阿萁轻轻摇了摇头,抿唇浅笑:“是还有一事,却算不得烦恼。”

季长随极有耐心,问道:“你只管说。”顺嘴讥道,“你沈叔叔无用的紧,半点派不上用处。”

沈拓与曹英对酒一杯。

阿萁道:“我嫌线香一支一支拿手搓和实在费事,便想寻个法子来,后来看糕点铺做清凉糕,都是做一板模子将面团塞进去,上下两个模子一合,片刻就能得一板的清凉糕。我便想面团是软和的,香团也是软和,说不定也能用模子不做,便托巧匠刻了一板的香模来。”

季长随惊喜:“啊呀,小娘子果然聪慧,竟能想出这法子来,可能拿来细看看。”

阿萁为难,道:“我一并做了两副香模,一副随信寄去了禹京,另一副因这几日香坊事多,还藏在家中,不敢拿出来用。”

季长随动问不过好奇,京中香坊,主事的是悯王,与他家侯爷并不怎么相干。楼卫捏着酒杯,扭头看一眼季长随,听他打着悯王的名头耍了半天的威风,真有正经事这奸猾小人又束了手。
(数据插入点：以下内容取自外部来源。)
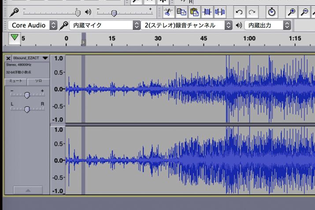Click the Paste clipboard icon

click(x=193, y=11)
季长随打个哈哈,笑道:“小娘子既然把模子寄给了悯王,等到了禹京,自有坊中掌事接手试用,暂不去管它,等先把蒋家这狂妄之徒给打发掉。”

阿萁忙正襟危坐,问道:“蒋家上门买香引时,我托词香引不知能不能私卖,叫他容我一些时日。可要下帖子与他,叫他过门一叙?”

季长随一愣,笑起来,笑后将酸脸一挂:“蒋家算什么东西,哪配接帖相邀。”

阿萁听得两眼发亮:“那……”

季长随冷哼一声:“明日邀徐明府作陪,上门去问问蒋家家主,祖上姓甚名谁?拢息香乃皇家泽便万民之香,圣上亲口嘉赏,亲手定的香引,蒋家竟也敢上门强买?哪来的底气,哪来的凭靠,就凭蒋家出了一个司农寺少卿?简直胆大妄为,令人发指,回京中后少不得要将这事告与悯王,问问那蒋少卿是如何纵家小霸市欺民的。”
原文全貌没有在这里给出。